— Source material —
━━━━━━━━━━━━━━━━━━━━━━━━━━━━━━
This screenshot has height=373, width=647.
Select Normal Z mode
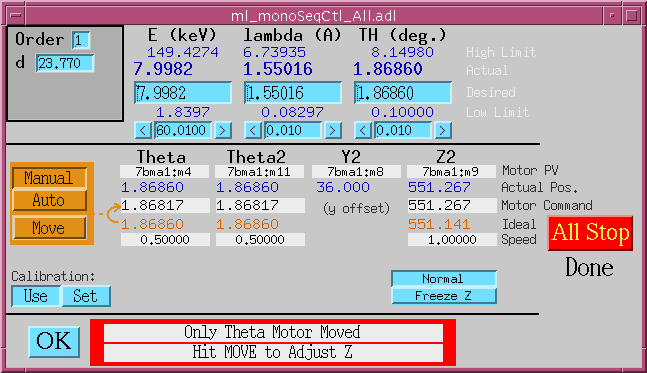coord(444,279)
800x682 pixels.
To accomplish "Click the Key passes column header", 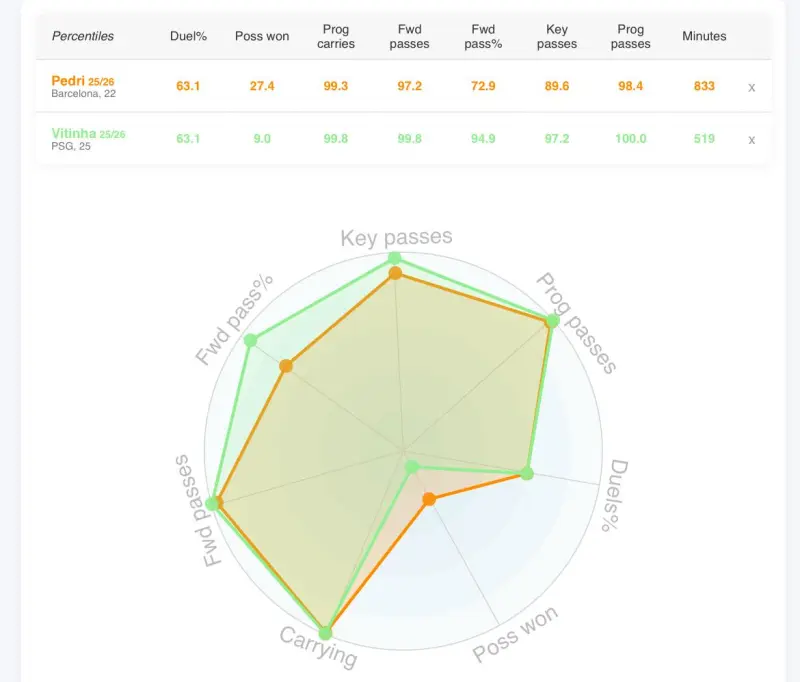I will (x=557, y=37).
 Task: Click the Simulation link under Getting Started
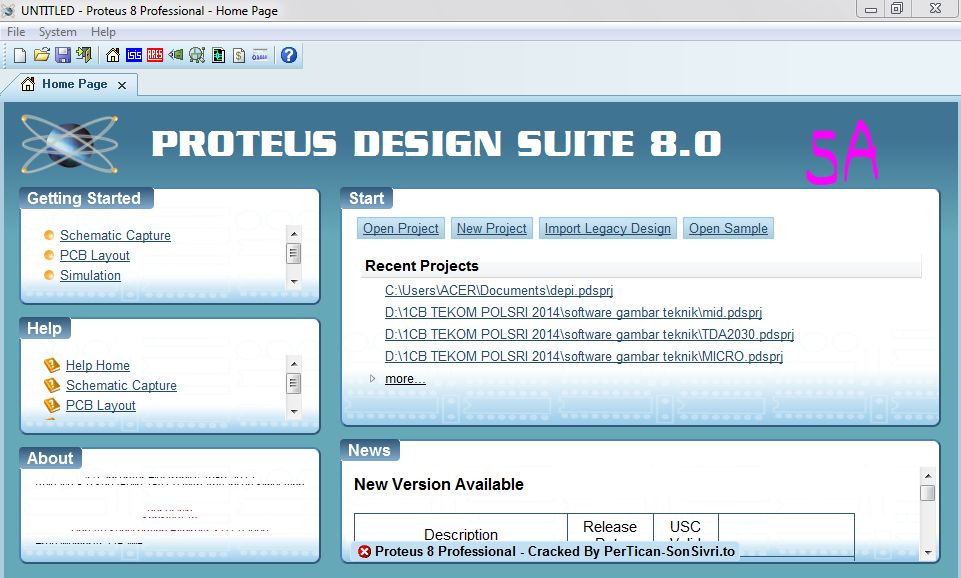point(90,275)
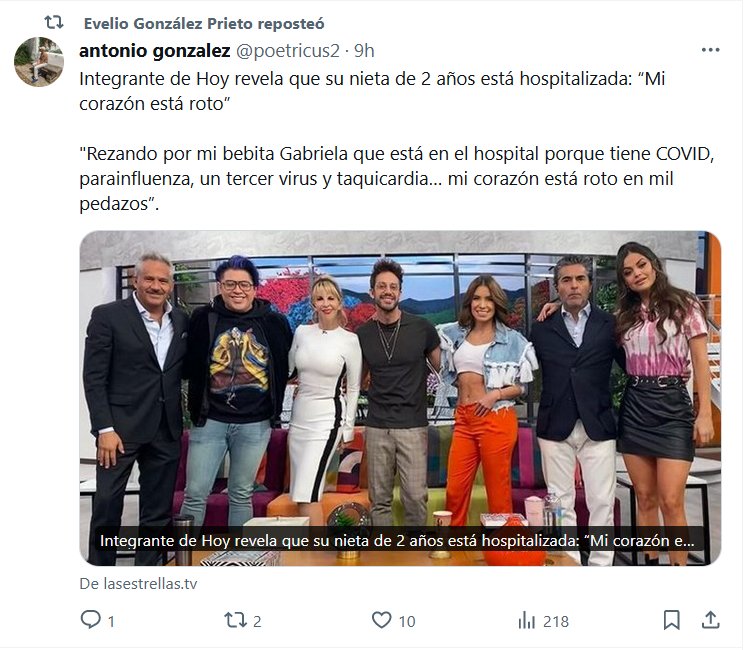
Task: Open the antonio gonzalez display name
Action: click(153, 50)
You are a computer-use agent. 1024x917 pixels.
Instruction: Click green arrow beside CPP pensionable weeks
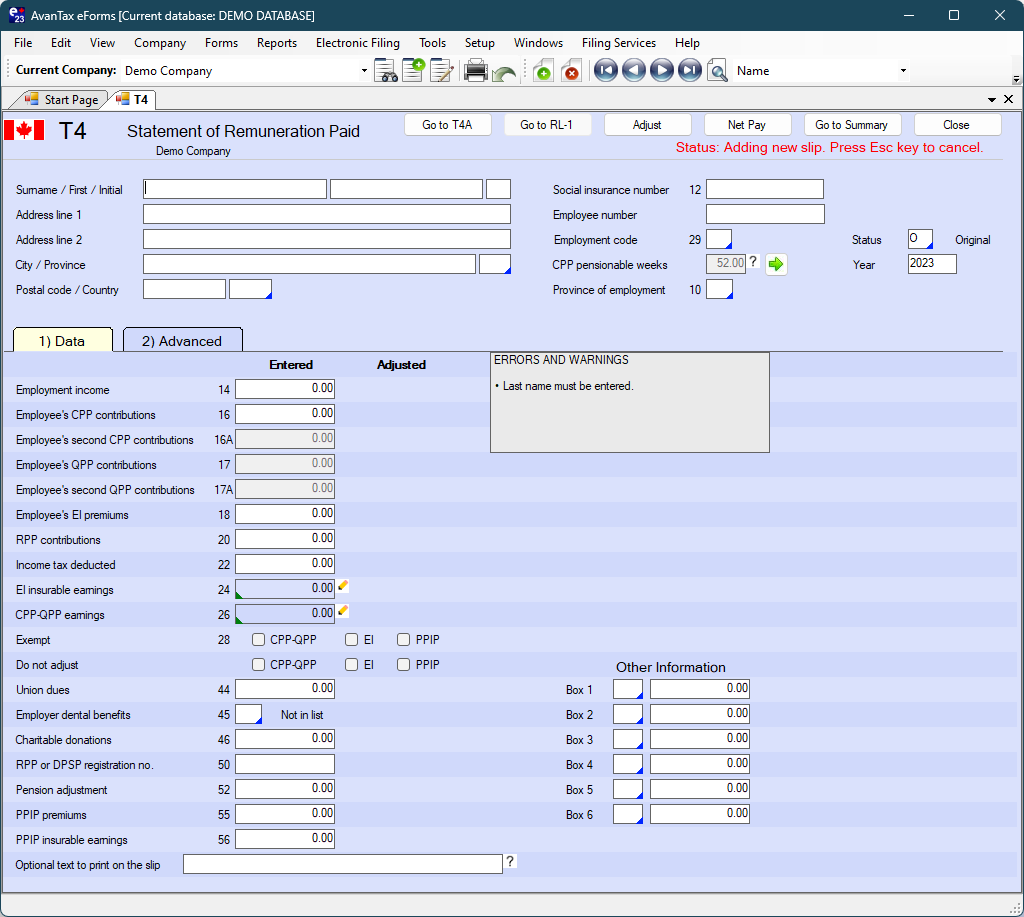click(x=776, y=264)
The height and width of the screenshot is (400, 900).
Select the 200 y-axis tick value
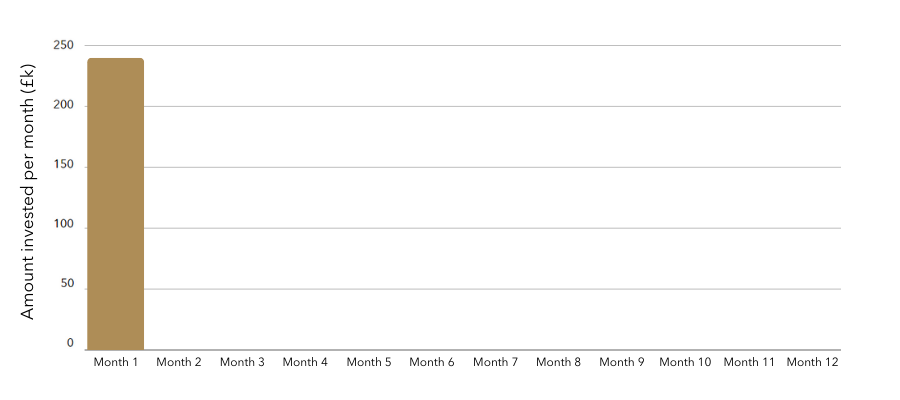[x=64, y=106]
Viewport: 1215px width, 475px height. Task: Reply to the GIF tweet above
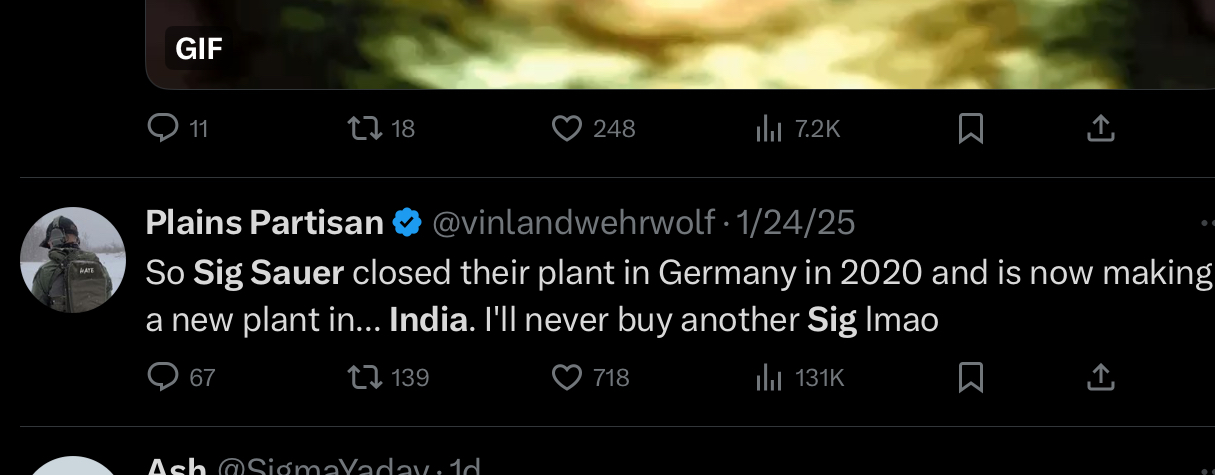(x=162, y=128)
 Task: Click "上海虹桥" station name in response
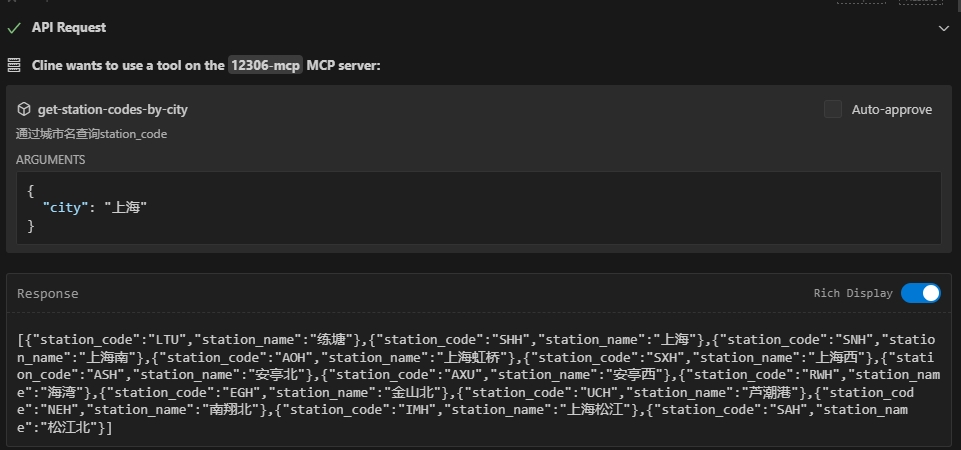tap(483, 357)
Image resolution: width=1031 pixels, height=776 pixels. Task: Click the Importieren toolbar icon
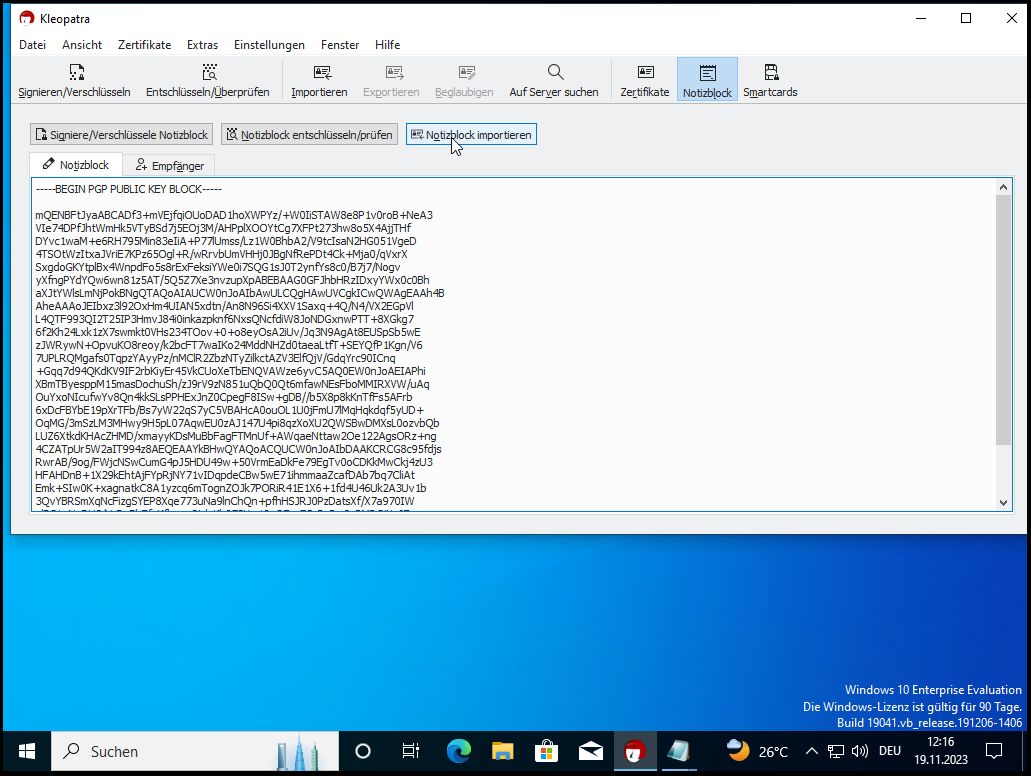click(320, 80)
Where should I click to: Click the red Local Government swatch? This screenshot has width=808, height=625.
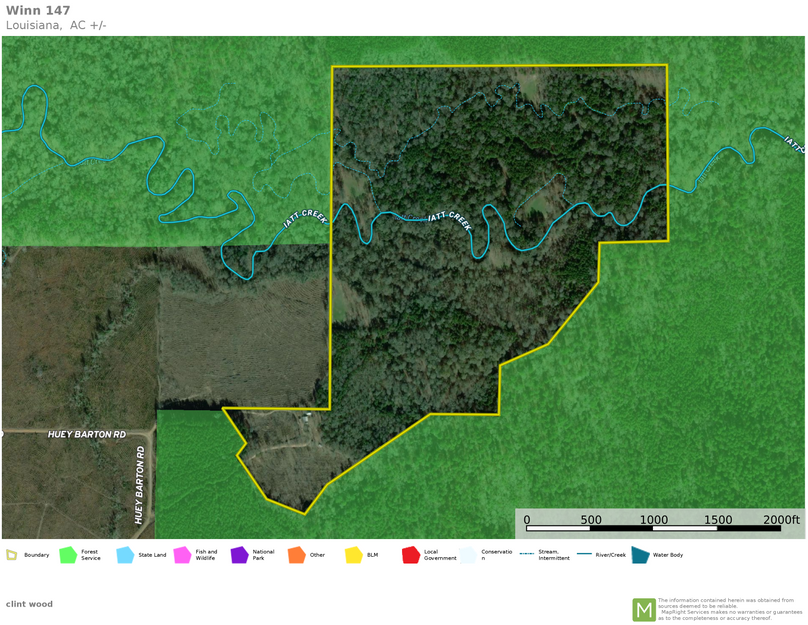click(x=410, y=555)
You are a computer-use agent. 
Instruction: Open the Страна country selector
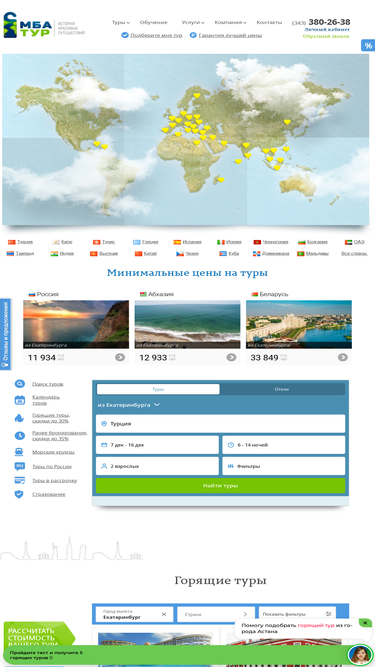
━━━━━━━━━━━━━━━━━━━━━━━━━━━━━━
— Your instructions —
Copy out the material from the line containing "You are a computer-use agent. 1024x917" through the end, both ends included, with the requests. In the answers, multiply every click coordinate by 0.75 and round to whole numbers, rounding halves up. Leave the pictures out.

— Answer to this task —
You are a computer-use agent. 1024x917 pixels.
Instruction: Click green arrow beside CPP pensionable weeks
click(x=582, y=198)
The height and width of the screenshot is (400, 900).
Select the 200 y-axis tick value
[x=48, y=80]
Viewport: 1215px width, 475px height. Task: Reply to the GIF tweet above
(x=122, y=96)
 Task: Click "上海虹桥" station name in response
tap(362, 268)
Image resolution: width=1031 pixels, height=776 pixels. Task: Click the Importieren toolbar icon
click(240, 60)
Where should I click to: Click the red Local Government swatch? This screenshot has width=808, height=625.
click(x=308, y=416)
You are a computer-use agent. 
Instruction: Open the Страна country selector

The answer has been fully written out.